Madame Vincent voulait donc le malheur de son fils? Elle l'aimait pourtant, sans cela elle l'aurait donné à
l'homme au burnous blanc.

Ah! elles me troublaient un peu, les braves femmes, la mère Vincent et la mère Fabre! Heureusement
cela ne durait pas et ne tenait pas une minute quand j'y réfléchissais.

Elles n'osaient pas battre leur enfant, parce qu'elles auraient souffert de le voir pleurer! Elles lui laissaient
faire l'aumône, parce que cela faisait plaisir à leur petit coeur.

Ma mère avait plus de courage. Elle se sacrifiait, elle étouffait ses faiblesses, elle tordait le cou au
premier mouvement pour se livrer au second. Au lieu de m'embrasser, elle me pinçait; - vous croyez que

cela ne lui coûtait pas! - Il lui arriva même de se casser les ongles. Elle me battait pour mon bien,

voyez-vous. Sa main hésita plus d'une fois; elle dut prendre son pied.

Plus d'une fois aussi elle recula à l'idée de meurtrir sa chair avec la mienne; elle prit un bâton, un balai,
quelque chose qui l'empêchait d'être en contact avec la peau de son enfant, son enfant adoré.

Je sentais si bien l'excellence des raisons et l'héroïsme des sentiments qui guidaient ma mère, que je
m'accusais devant Dieu de ma désobéissance, et je disais bien vite deux ou trois prières pour m'en

disculper. Malheureusement, j'avais très peu de temps à moi, et mes mea culpa restaient en l'air

parce qu'Ernest, Charles ou Barnabé, un Vincent ou un Fabre, m'appelait pour une glissade, une

promenade ou une bourrade, à propos de bottes ou de marmelade; il y avait toujours quelque tonneau,

quelque baquet, quelque querelle ou quelque pot à vider pour aider la boutique ou l'échoppe, le travail ou

la rigolade.

Nous allions au second faire enrager la femme du plâtrier.

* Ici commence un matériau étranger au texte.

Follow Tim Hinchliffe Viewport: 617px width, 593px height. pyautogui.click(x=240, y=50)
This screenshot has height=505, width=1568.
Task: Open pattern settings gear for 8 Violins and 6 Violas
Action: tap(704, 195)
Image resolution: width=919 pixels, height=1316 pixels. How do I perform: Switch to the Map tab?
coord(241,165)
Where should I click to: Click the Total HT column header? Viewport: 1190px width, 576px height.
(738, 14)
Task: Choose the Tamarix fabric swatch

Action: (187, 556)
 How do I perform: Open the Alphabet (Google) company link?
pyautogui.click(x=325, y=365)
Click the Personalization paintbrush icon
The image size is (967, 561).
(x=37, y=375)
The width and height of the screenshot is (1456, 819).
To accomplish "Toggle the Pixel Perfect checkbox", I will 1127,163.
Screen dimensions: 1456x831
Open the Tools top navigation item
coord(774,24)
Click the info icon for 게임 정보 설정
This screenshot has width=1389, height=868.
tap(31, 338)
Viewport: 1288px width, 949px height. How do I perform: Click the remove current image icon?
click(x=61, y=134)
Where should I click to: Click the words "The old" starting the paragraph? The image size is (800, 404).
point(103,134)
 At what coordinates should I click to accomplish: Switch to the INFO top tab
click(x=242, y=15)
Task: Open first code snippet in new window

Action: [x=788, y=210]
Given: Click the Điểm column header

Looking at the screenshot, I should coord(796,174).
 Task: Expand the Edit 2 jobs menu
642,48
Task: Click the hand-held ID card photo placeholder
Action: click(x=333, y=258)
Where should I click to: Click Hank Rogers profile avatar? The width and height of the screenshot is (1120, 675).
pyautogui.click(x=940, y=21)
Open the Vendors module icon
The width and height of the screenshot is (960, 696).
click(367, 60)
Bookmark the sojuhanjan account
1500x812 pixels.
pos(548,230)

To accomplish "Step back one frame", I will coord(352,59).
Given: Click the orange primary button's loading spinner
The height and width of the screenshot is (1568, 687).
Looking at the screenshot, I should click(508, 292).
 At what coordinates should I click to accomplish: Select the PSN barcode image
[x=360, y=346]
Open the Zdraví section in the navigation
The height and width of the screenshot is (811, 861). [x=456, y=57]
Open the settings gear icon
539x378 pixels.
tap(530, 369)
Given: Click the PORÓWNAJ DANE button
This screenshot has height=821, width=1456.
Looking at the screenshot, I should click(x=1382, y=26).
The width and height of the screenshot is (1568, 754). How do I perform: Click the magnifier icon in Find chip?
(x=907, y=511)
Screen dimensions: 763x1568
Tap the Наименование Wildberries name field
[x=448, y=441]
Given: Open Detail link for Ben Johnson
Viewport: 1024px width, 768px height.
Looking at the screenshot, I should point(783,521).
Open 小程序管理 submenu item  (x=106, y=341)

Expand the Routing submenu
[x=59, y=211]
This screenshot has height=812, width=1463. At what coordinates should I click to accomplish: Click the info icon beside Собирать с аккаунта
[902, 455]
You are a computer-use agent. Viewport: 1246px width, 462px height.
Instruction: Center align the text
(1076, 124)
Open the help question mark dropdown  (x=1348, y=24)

La plâtrière était une grande blonde, à l'air très doux, fort propre, - un peu languissante; - elle nous
laissait nous engouffrer quelquefois dans sa chambre au milieu de nos jeux, quand son mari n'était pas là;

mais, dès qu'elle l'entendait, il fallait descendre; elle fermait sa porte et ne reparaissait que pour montrer

une figure plus lasse et des hanches plus languissantes encore. Elle parlait toujours à madame Vincent

d'avoir un enfant, «qu'elle avait peur que ce ne fût pas encore pour cette fois, que cela désespérait son

mari».

Si un des Fabre, celui de dix-huit ans, ou celui de vingt-trois, passait à ce moment, elle se taisait; mais
lui, en manière de farce, jetait un mot qui la faisait rougir jusqu'à la racine de ses cheveux pâles: elle

essayait de sourire tout de même, mais elle semblait doucement gênée.

«Vous avez du plâtre ici (il montrait une place blanche) et de l'édredon là - (il enlevait une petite plume
sur l'épaule, et hochait la tête en rigolant).